=== Work to do ===
Reproduce verbatim the portion of the data below that begins with the line containing "You are a GUI" and continues through the final line of the data, including both of those lines.

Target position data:
————
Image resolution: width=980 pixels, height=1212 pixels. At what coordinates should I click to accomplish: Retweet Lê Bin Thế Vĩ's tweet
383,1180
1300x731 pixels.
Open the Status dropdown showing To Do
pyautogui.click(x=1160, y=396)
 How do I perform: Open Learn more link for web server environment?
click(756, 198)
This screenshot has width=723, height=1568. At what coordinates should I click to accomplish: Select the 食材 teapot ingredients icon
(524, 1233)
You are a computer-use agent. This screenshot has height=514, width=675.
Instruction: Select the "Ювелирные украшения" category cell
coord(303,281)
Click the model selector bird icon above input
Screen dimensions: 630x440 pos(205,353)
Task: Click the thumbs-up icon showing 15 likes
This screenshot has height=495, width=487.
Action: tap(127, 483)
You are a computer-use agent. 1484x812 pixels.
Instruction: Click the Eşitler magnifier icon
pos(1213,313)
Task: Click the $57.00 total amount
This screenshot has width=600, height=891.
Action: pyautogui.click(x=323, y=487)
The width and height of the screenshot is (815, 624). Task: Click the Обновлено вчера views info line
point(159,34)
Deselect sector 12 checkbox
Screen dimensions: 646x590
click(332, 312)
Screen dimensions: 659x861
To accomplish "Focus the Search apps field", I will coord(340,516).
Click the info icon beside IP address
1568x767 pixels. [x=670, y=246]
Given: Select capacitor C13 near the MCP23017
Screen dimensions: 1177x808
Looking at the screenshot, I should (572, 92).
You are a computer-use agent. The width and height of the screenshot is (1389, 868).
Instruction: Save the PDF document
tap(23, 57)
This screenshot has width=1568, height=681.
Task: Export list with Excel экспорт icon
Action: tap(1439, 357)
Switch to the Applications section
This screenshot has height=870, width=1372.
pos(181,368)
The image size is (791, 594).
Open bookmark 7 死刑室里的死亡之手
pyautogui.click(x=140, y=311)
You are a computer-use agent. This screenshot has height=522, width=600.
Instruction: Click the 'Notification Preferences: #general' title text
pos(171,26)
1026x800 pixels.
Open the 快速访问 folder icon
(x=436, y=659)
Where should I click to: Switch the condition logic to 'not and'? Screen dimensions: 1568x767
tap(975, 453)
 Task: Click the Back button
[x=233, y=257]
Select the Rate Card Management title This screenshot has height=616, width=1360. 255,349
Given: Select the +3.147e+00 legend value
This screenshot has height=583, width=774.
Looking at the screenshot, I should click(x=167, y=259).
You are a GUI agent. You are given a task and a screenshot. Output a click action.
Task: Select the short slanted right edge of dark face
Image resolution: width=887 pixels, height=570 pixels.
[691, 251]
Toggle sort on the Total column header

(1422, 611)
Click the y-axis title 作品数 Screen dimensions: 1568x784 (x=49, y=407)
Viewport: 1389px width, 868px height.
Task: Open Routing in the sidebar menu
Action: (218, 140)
————
=== Finished exercise ===
You are a GUI agent. You are given a task and a screenshot. Output a click action.
Task: Select the short slanted right edge of dark face
Image resolution: width=887 pixels, height=570 pixels.
[691, 251]
Toggle sort on the Total column header

(1422, 611)
Click the y-axis title 作品数 Screen dimensions: 1568x784 (x=49, y=407)
Viewport: 1389px width, 868px height.
Task: Open Routing in the sidebar menu
Action: (218, 140)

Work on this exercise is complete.